Diagnosing asthma in adults involves using a
peak flow meter to test airflow restriction and analyzing diurnal variation and reversibility after using an inhaled bronchodilator medication. Current treatment protocols suggest using preventative medications, like inhaled corticosteroids, to reduce airway inflammation and swelling. These medications should be used by individuals with frequent reliance on relievers or severe symptoms. If symptoms persist, additional preventive drugs are added until asthma is controlled. Proper use of prevention drugs can prevent complications that arise from overusing relief medications. However, asthmatics may stop taking their preventative medication if they feel well and have no breathing difficulties.
The occurrence of additional attacks without any long-term improvement is a common consequence. To prevent this, various agents can be utilized, such as:
- Inhaled glucocorticoids, which are commonly delivered through inhaler devices.
- Leukotriene modifiers, which provide an anti-inflammatory effect similar to inhaled corticosteroids and act as a preventive measure.
- Mast cell stabilizers
- Antimuscarinics/anticholinergics, which serve a dual purpose of relieving symptoms and preventing future attacks. They are often recommended when inhaled steroids do not provide sufficient relief.
When inhaled glucocorticoids and long-acting ?-agonists are insufficient, methylxanthines may be considered. To address chronic inflammation caused by allergies, antihistamines can help. Hyposensitization is recommended for asthma patients suspected to have allergy-related triggers. For severe allergic asthma unresponsive to other treatments, Omalizumab, an IgE blocker, is used. Methotrexate is prescribed for challenging cases. Treating GERD (chronic acid indigestion) that contributes to asthma is important in preventing prolonged respiratory issues.

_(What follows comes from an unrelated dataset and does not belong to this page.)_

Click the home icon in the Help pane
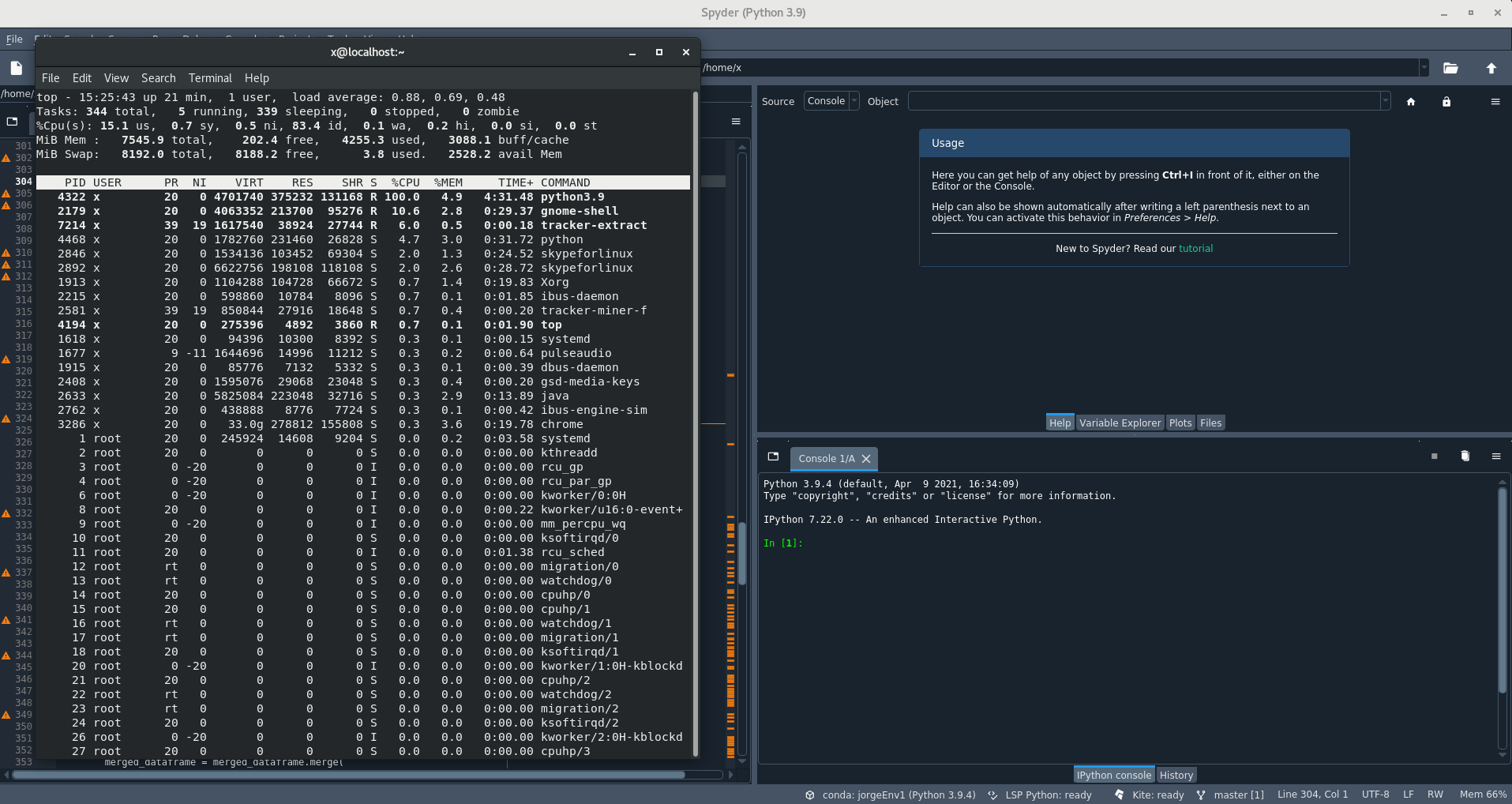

Asthma, a chronic bronchopulmonary disease caused by an allergic inflammatory process, can result in airway obstruction leading to respiratory difficulties and coughing. Acute bronchi constriction
may cause breathlessness and asphyxia. The best approach to managing asthma is to identify potential triggers such as pets or aspirin and minimize exposure to them. Medical treatment may be necessary when trigger avoidance alone isn't enough.
Relief medication, prevention medication, long-acting ?-agonists, emergency treatment, and desensitization are all treatment options for asthma. The severity and frequency of symptoms will determine the specific medical treatment recommended for each patient. Asthma treatments are categorized as relievers, preventers, and emergency treatment. Fast-acting bronchodilators in pocket-sized, metered-dose inhalers (MDIs) are typically used to control wheezing and shortness of breath during asthma episodes.